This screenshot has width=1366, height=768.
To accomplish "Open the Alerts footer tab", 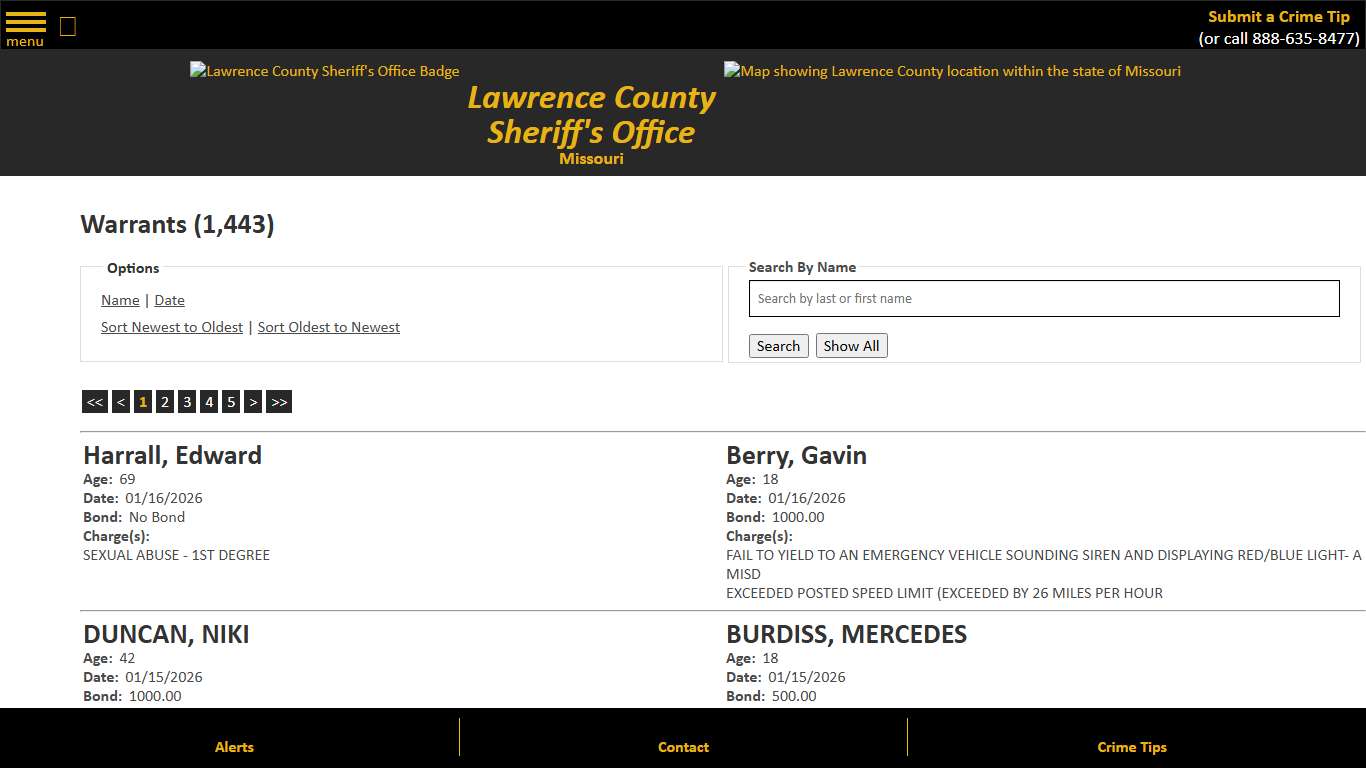I will pyautogui.click(x=233, y=747).
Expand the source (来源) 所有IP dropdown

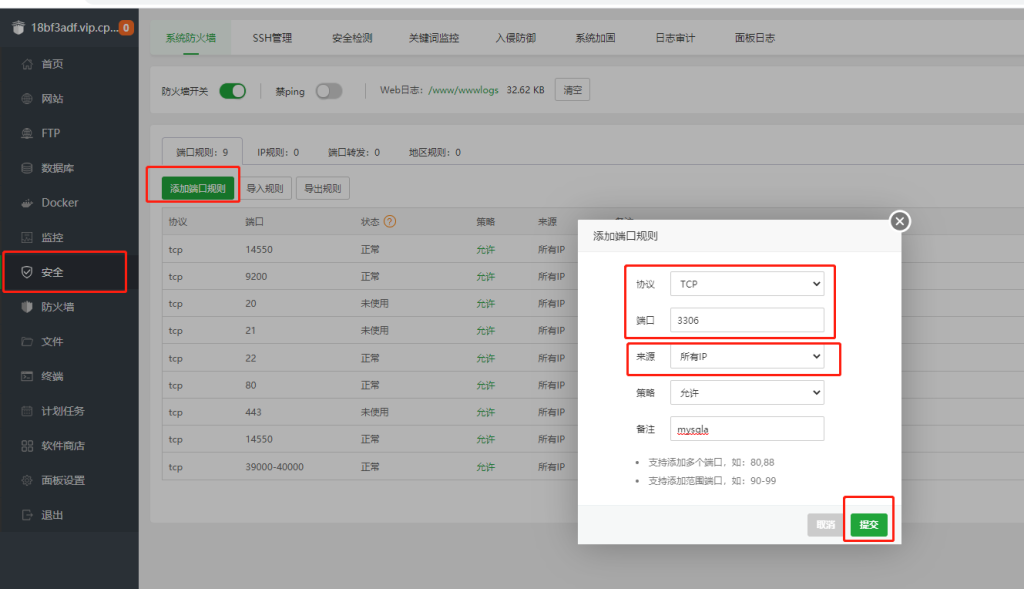point(746,356)
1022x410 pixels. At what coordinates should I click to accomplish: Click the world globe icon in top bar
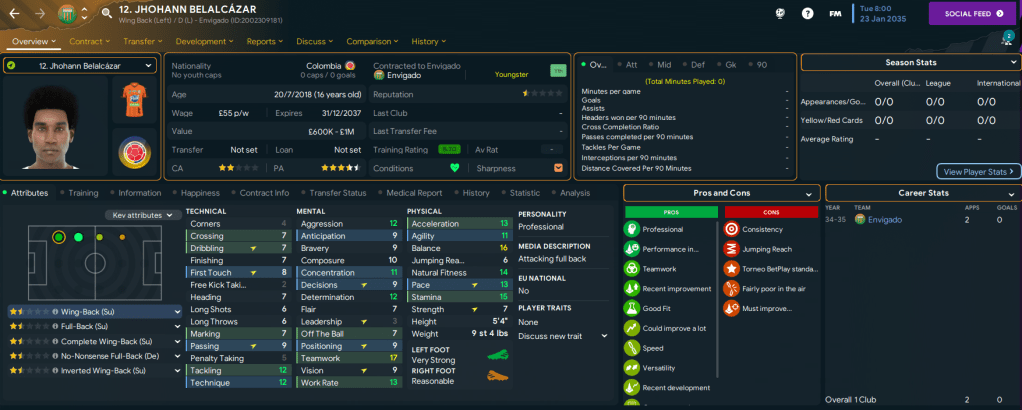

========

What you need to do ::
Leave the pictures out and copy exactly the lines from the one that holds "Expand the source (来源) 所有IP dropdown" through the last line of the material.

Expected output ::
Expand the source (来源) 所有IP dropdown

point(746,356)
1022x410 pixels. At what coordinates should I click to accomplish: Click the world globe icon in top bar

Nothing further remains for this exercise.